LISTING:
##############################
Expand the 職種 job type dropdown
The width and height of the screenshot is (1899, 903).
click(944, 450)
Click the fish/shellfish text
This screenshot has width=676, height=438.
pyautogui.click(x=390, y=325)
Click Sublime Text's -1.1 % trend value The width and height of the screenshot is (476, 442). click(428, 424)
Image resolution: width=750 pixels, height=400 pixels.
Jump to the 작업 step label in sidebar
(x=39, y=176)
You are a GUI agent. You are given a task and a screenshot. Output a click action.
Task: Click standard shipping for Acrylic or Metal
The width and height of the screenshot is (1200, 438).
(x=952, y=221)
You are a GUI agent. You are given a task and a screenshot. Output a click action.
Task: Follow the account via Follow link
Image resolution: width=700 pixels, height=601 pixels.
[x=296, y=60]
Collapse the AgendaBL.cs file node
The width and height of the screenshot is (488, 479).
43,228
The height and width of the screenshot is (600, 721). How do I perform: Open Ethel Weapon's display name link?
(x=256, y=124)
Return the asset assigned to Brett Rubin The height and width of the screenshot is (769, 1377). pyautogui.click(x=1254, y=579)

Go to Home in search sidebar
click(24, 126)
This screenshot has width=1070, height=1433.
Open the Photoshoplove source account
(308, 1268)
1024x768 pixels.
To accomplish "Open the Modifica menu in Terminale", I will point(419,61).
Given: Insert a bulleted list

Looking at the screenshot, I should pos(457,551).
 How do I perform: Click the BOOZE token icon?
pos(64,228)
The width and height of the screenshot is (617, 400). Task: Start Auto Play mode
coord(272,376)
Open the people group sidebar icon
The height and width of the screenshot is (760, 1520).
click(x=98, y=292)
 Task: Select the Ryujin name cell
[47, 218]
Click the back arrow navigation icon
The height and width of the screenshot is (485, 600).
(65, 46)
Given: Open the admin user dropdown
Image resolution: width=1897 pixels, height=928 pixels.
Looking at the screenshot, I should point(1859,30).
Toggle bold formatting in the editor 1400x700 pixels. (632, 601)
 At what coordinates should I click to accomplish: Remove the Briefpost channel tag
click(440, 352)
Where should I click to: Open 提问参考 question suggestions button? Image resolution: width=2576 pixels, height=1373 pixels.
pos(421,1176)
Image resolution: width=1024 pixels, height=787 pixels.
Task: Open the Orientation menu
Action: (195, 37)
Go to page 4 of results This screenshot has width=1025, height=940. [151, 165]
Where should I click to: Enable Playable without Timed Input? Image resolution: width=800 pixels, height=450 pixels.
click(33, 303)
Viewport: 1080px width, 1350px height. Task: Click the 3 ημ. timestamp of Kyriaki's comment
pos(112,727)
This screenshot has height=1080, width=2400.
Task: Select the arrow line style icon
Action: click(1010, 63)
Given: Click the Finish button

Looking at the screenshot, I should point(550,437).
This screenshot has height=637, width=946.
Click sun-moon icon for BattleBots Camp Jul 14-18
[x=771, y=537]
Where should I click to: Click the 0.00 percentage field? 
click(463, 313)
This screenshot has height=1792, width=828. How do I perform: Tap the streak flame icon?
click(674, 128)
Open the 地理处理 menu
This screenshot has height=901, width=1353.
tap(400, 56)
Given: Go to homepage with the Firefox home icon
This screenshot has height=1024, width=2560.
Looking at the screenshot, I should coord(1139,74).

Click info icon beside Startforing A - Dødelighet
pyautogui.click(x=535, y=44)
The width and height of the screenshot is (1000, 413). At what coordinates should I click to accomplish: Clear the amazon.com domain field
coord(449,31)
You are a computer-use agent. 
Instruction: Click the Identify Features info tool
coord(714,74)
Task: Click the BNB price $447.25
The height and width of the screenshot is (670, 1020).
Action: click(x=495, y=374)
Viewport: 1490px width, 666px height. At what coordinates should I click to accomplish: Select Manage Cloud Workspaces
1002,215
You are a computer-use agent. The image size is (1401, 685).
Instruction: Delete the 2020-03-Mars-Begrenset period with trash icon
##############################
GIVEN EXERCISE:
Please recast the part of the records above that runs from their first line through the line containing "(x=952, y=221)" as a Markdown table with the columns Row and Line text, leaving out any blank lines.

WRITTEN SOLUTION:
| Row | Line text |
|---|---|
| 1 | Expand the 職種 job type dropdown |
| 2 | The width and height of the screenshot is (1899, 903). |
| 3 | click(944, 450) |
| 4 | Click the fish/shellfish text |
| 5 | This screenshot has width=676, height=438. |
| 6 | pyautogui.click(x=390, y=325) |
| 7 | Click Sublime Text's -1.1 % trend value The width and height of the screenshot is (476, 442). click(428, 424) |
| 8 | Image resolution: width=750 pixels, height=400 pixels. |
| 9 | Jump to the 작업 step label in sidebar |
| 10 | (x=39, y=176) |
| 11 | You are a GUI agent. You are given a task and a screenshot. Output a click action. |
| 12 | Task: Click standard shipping for Acrylic or Metal |
| 13 | The width and height of the screenshot is (1200, 438). |
| 14 | (x=952, y=221) |